Which Is Better, Speech or Input, for IVR? Maybe Both
July 29, 2011
By David Sims, TMCnet Contributing Editor
A recent white paper titled “Increasing the use of Speech in IVR Applications” produced by Interactive Digital does a good job addressing that topic.
As the paper notes, “telephone self-service in general is one of the few technologies that is strongly disliked by the user community. This is largely because the bulk of the implementations have been done so poorly.”
Indeed -- it only takes a few experiences with badly-done IVR -- “Press 17 for...” -- to turn somebody off to the whole concept and simply press “0” for the operator as soon as the menu starts.
It still remains wildly popular among customer service providers, however, primarily for the eyebrow-raising cost savings which are quite difficult to find anywhere else. As the paper notes, the projected CAGR for this market for 2010 - 2015 is 7.3 percent, with the outsourced sector leading the charge: “Virtually every enterprise has installed some form of telephone self-service.”
A well-designed voice application takes into account the fact that the customer may be calling from a noisy background, or that they simply do not speak clearly enough. A good Voice User Interface designs around this, determining the best input modality for a given dialogue interaction point.
Also, certain tasks are best suited to speech as a means of input to self-service voice applications, as the paper notes, adding that “this usually includes easily recognizable yes/no options, menu selections and other short and unambiguous speech interactions.”
If you want your customers entering lengthy account or ID numbers, a PIN or an easily misunderstood phrase, better give them key-in options.
The white paper also notes that “specific interaction points in the voice application dialogue may generally lend themselves better to one form of input modality over another,” such as speech or key input. An elderly caller entering a prescription number from a medicine bottle or a credit card number from a credit card is facing a tough task and needs to speak to someone.
“Or it could be a 20 year old, tech savvy iPhone (News - Alert) user looking to see if funds have
cleared their bank account yet,” the paper adds, explaining that yes, “cool as the iPhone is, if he keeps taking it away from his ear to press the last four digits of his social, his PIN or whatever,” there’s a good chance he’ll miss a command or prompt.
This happens, too, we can add from experience. “Frustrating” is the nice word for it.
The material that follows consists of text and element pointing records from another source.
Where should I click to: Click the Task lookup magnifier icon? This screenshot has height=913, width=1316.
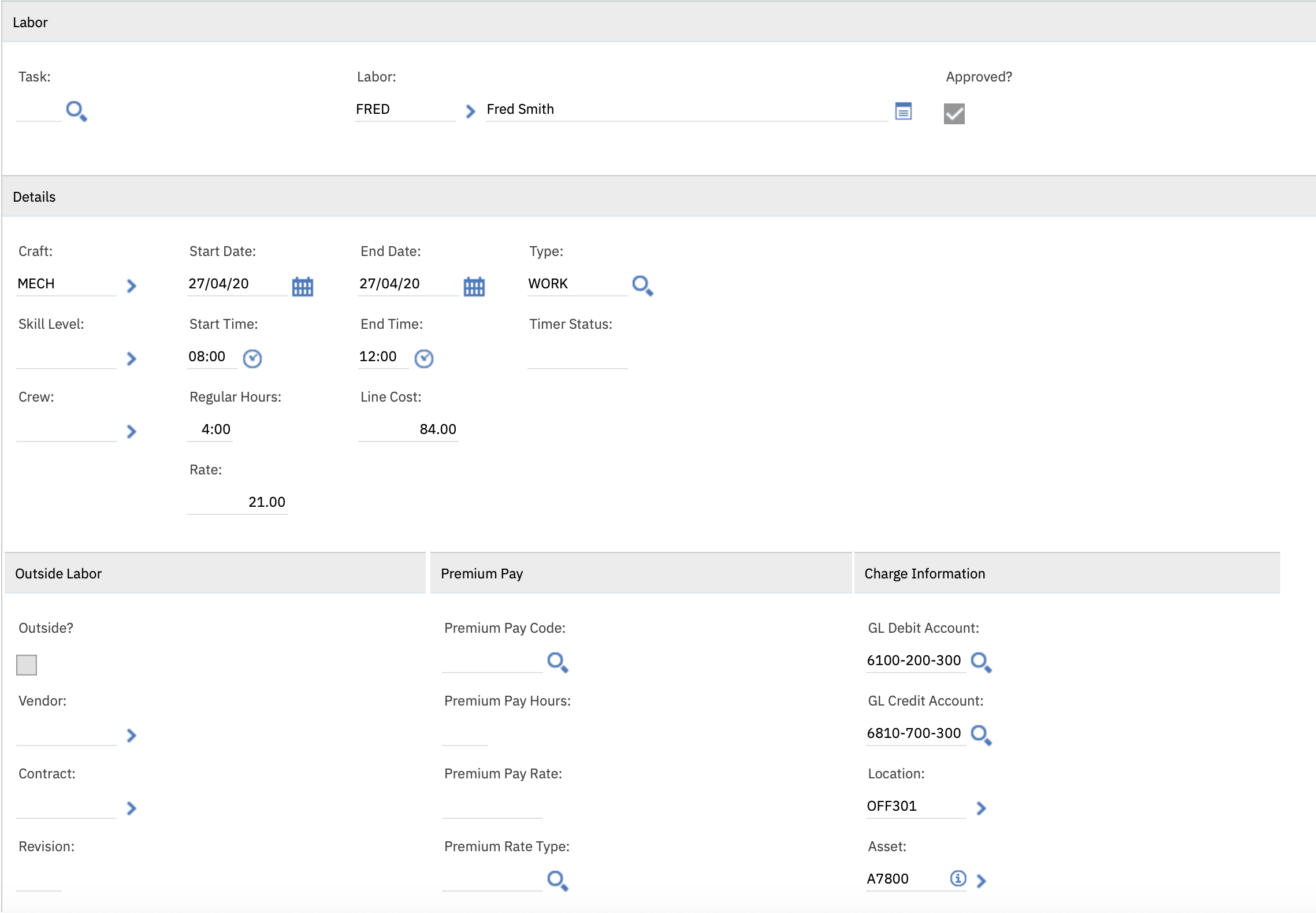coord(76,111)
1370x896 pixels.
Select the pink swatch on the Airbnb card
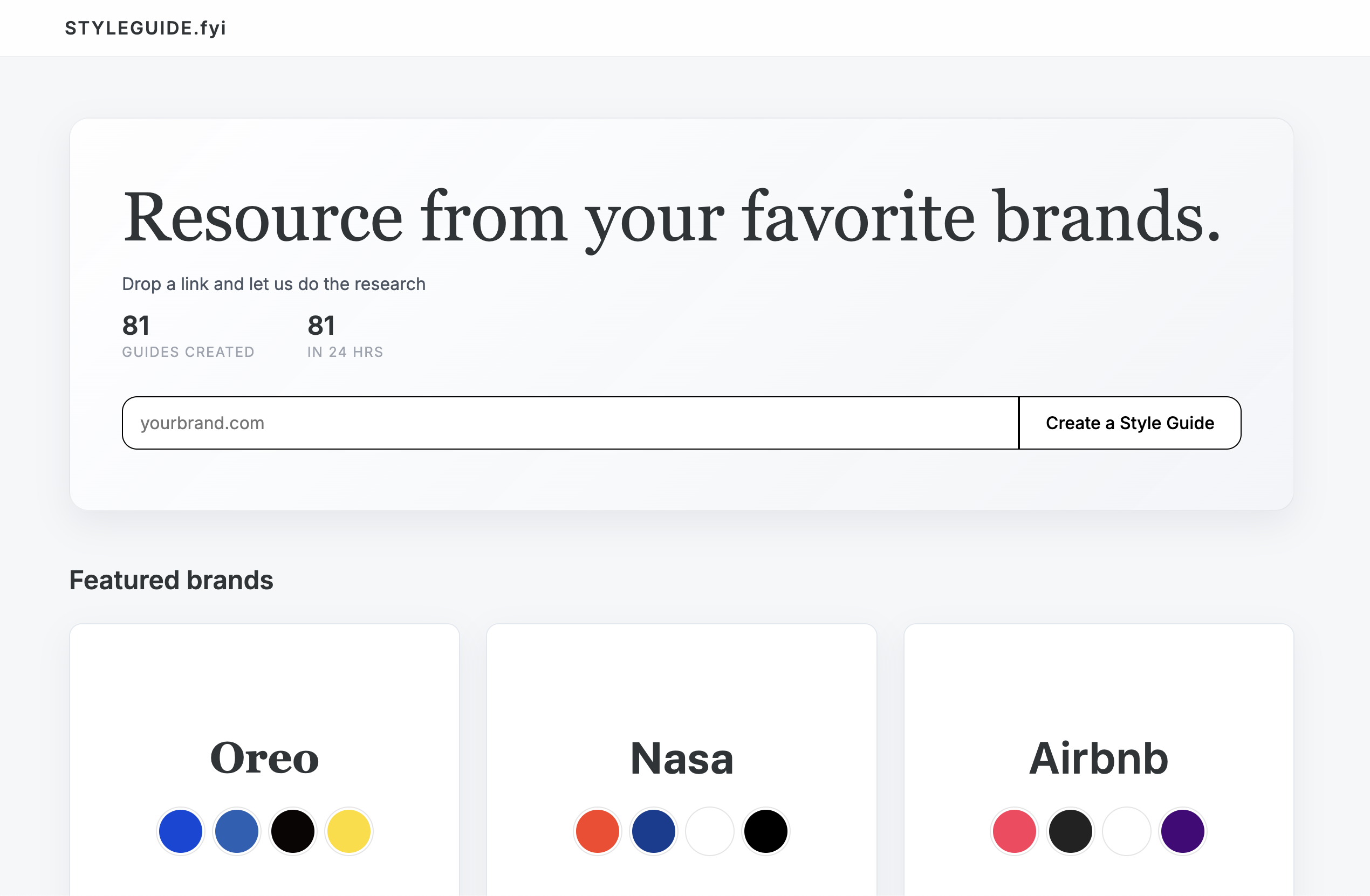(x=1013, y=831)
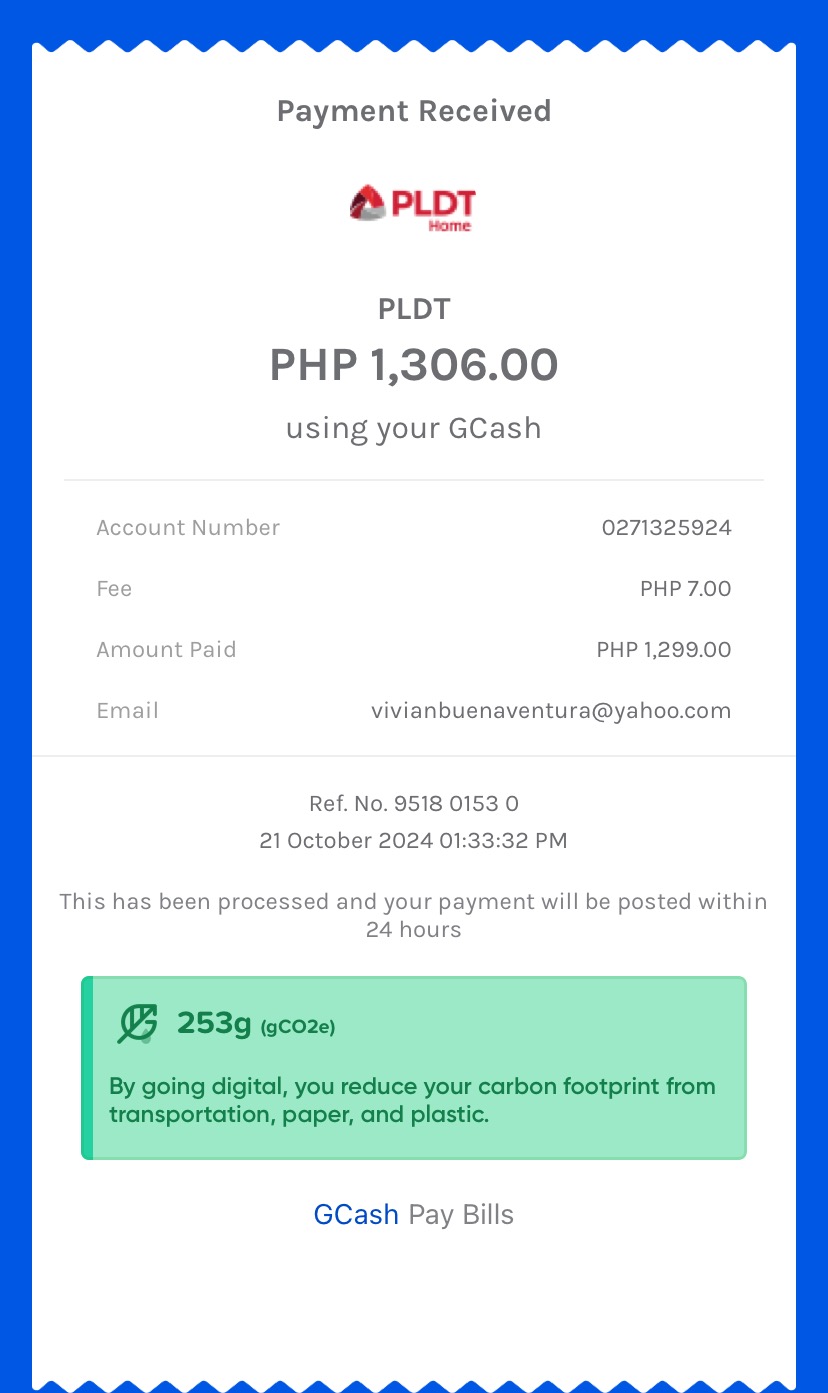Tap the PHP 7.00 fee value
828x1393 pixels.
685,589

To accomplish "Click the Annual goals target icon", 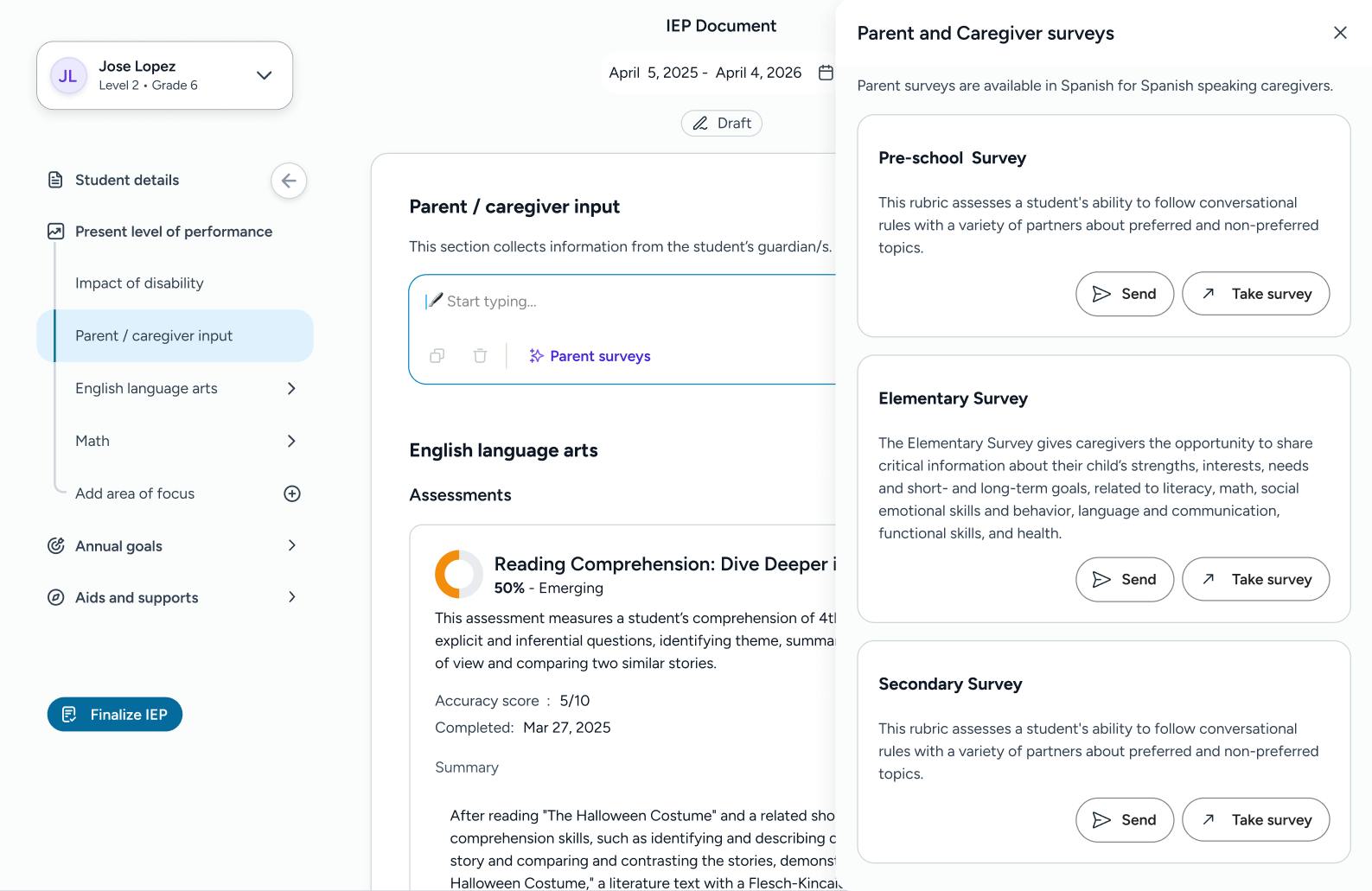I will (55, 545).
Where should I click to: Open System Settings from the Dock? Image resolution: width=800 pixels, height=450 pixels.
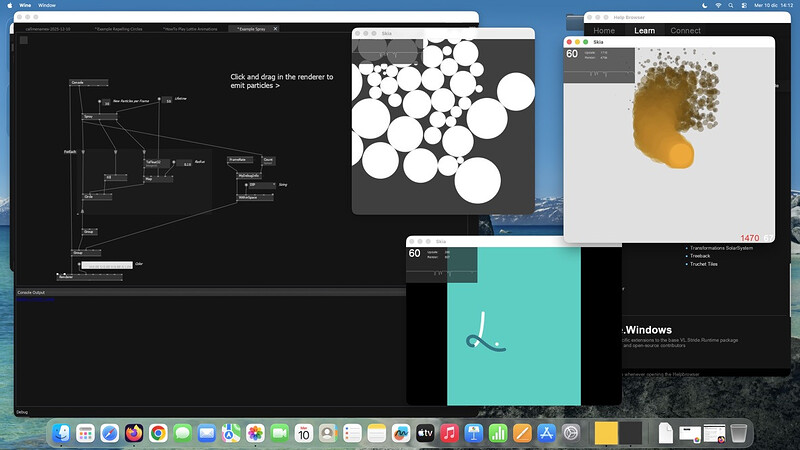(x=571, y=433)
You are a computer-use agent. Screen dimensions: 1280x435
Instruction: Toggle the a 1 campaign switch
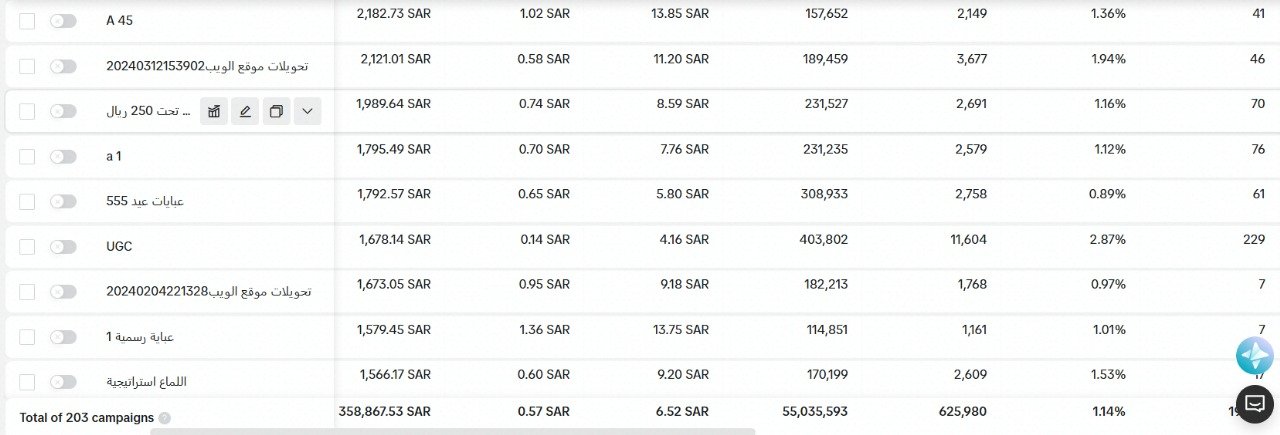click(x=63, y=156)
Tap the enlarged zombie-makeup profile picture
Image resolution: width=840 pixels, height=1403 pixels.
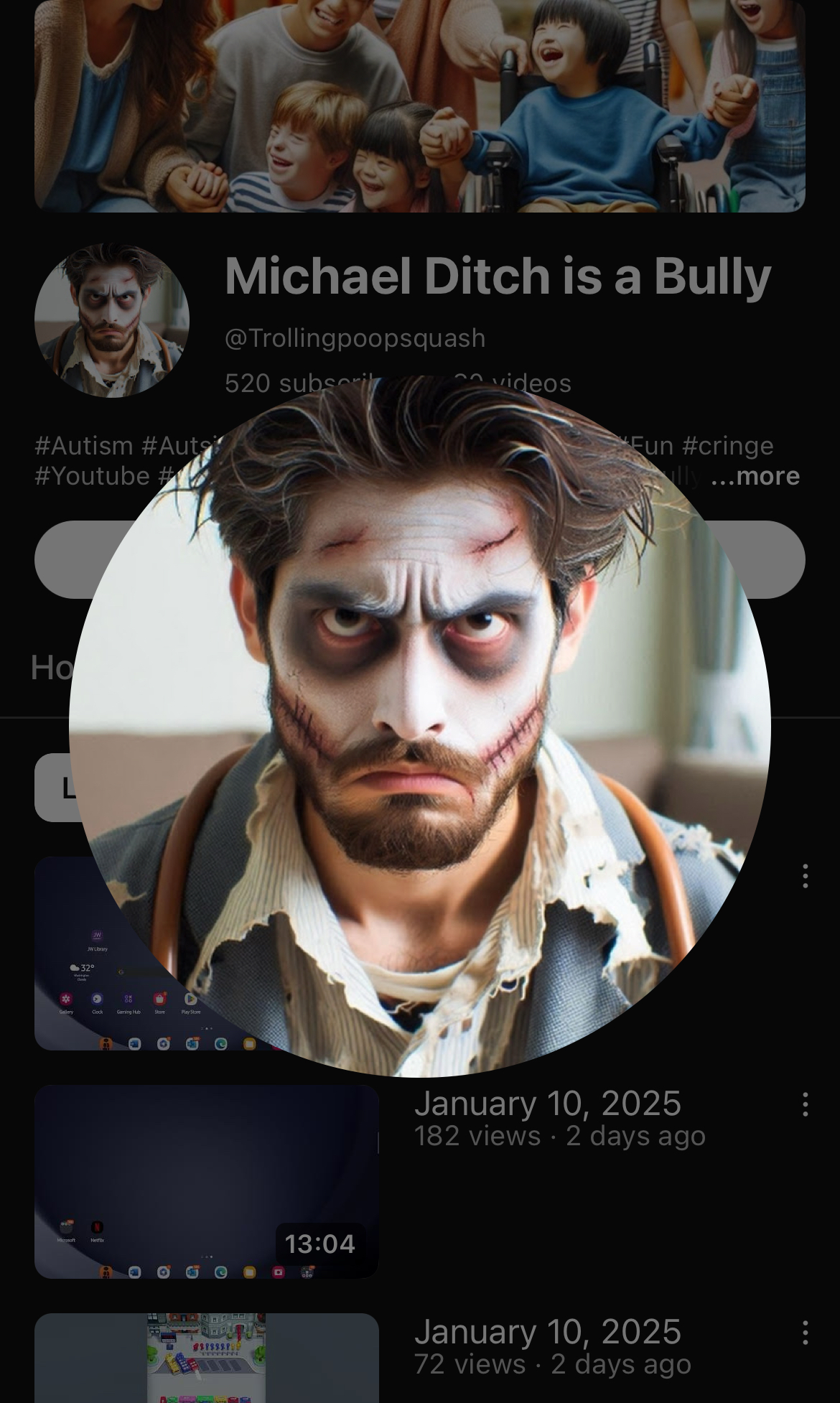click(x=419, y=725)
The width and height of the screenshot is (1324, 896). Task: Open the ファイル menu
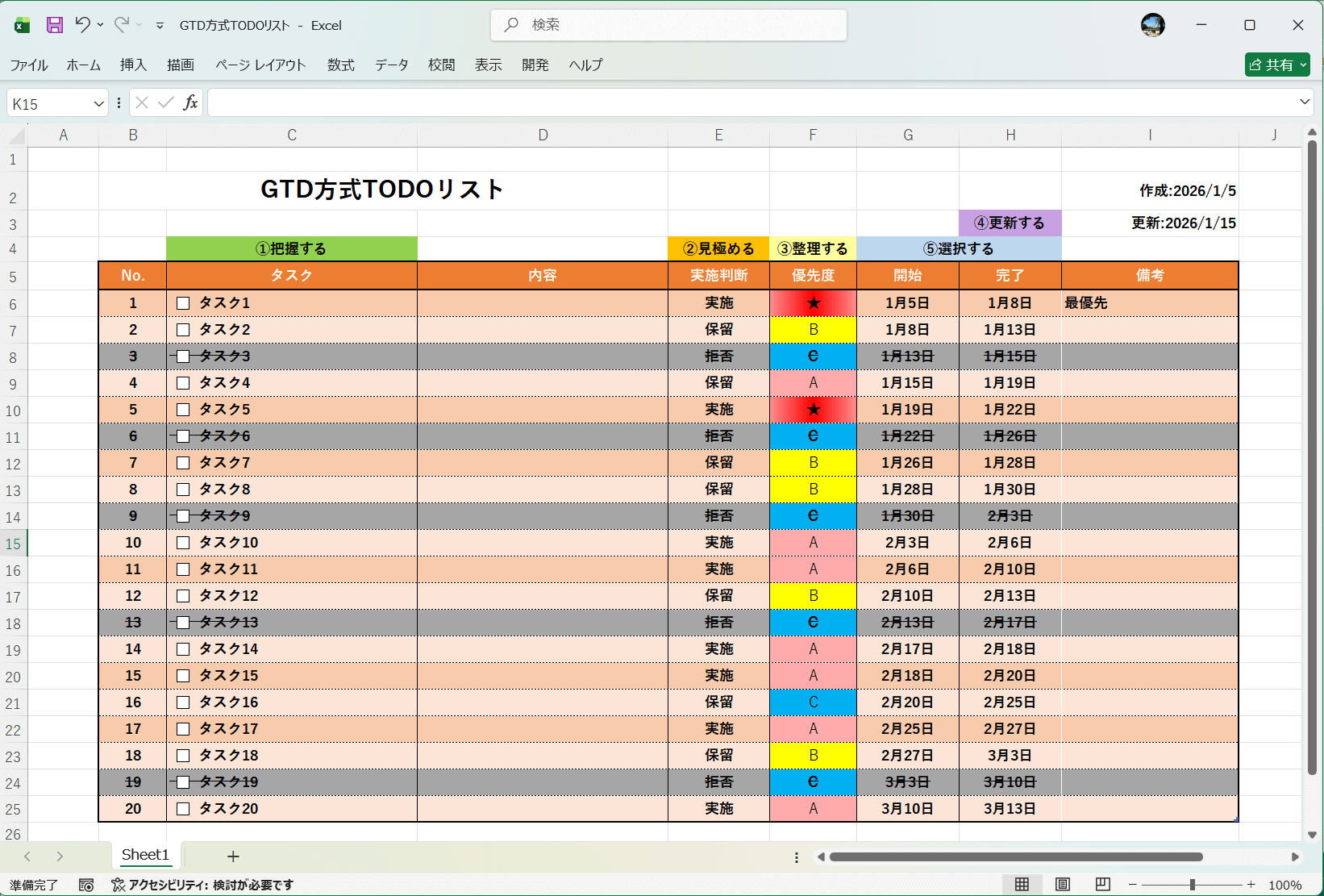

The paper talks about Best Modality Signaling in a caller adaptive-environment as allowing more information on whether Speech or DTMF is the optimal form of input for a given caller, task and environment.
“As part of the Adaptive Audio software available from Interactive Digital, the BMS
feature continuously signals the voice application regarding which form of input modality (speech or touch-tone) is optimal at each interaction point in the call script. It does this in real time during the call, based on analyzing which input mode has historically been more efficient.”